Work to be completed
Pick out every line of the rows below that contains the string "what", and copy each one in full.

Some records

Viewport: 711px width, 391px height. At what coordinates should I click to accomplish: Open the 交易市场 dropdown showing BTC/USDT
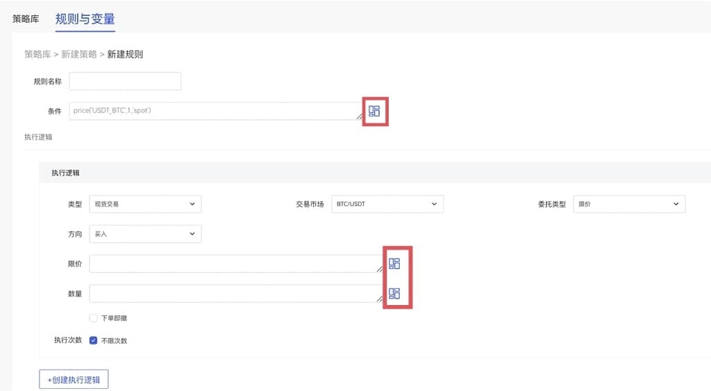point(387,204)

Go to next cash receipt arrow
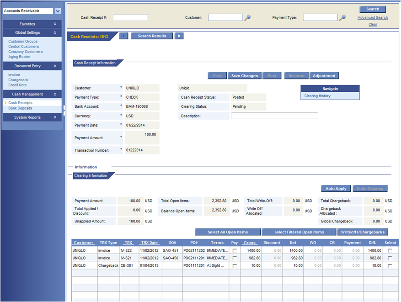(179, 36)
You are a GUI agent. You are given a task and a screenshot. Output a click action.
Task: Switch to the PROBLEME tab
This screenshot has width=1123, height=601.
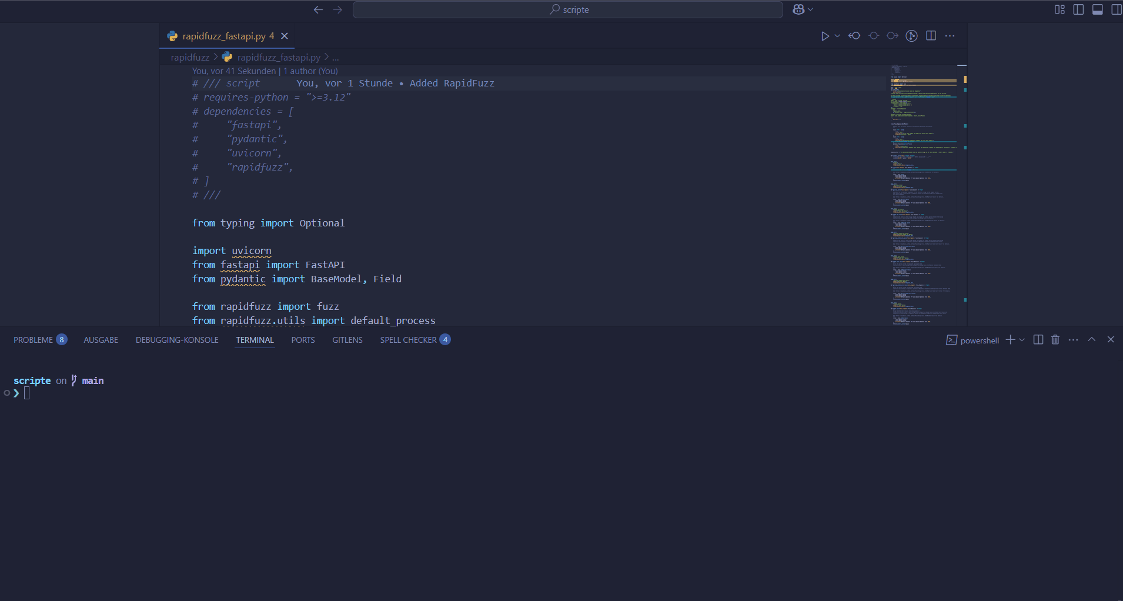pyautogui.click(x=34, y=340)
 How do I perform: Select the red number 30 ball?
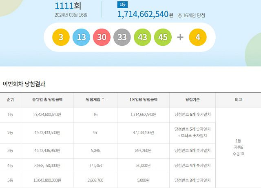tap(102, 37)
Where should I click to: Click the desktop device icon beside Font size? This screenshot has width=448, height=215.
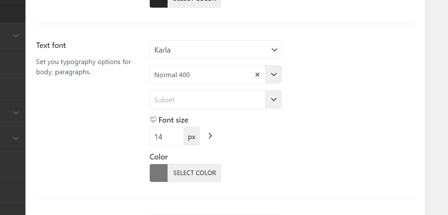[x=153, y=120]
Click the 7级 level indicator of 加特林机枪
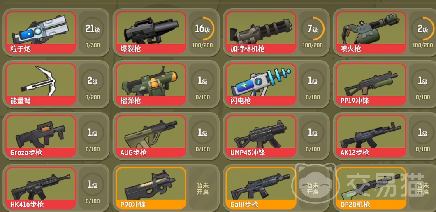436x212 pixels. click(313, 29)
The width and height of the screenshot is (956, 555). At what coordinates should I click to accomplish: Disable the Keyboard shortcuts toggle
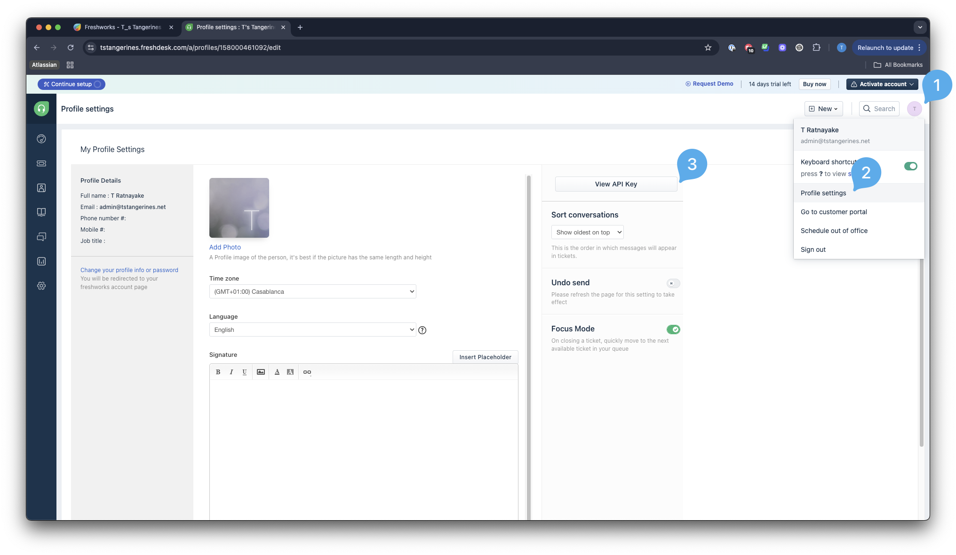[x=910, y=166]
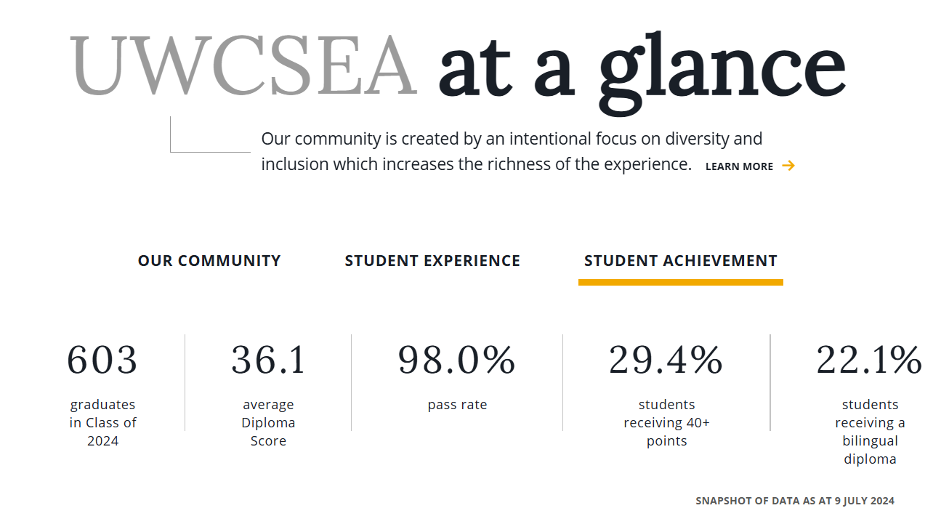Click the 'graduates in Class of 2024' label
Screen dimensions: 949x524
coord(103,422)
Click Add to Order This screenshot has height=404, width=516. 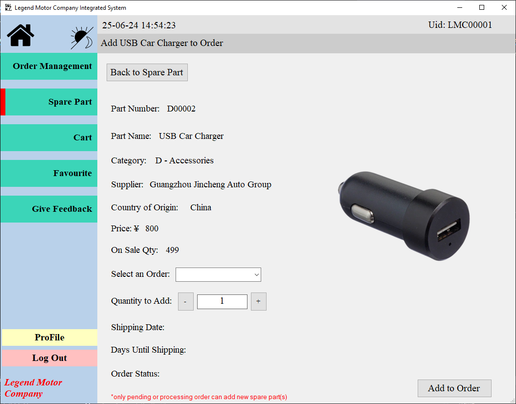pos(454,388)
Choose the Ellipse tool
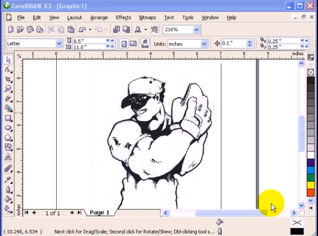 [x=8, y=127]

Correct response
Viewport: 711px width, 391px height. At what coordinates should I click to accomplish: Open the 交易市场 dropdown showing BTC/USDT
The width and height of the screenshot is (956, 555). At what coordinates should I click to accomplish: Disable the Keyboard shortcuts toggle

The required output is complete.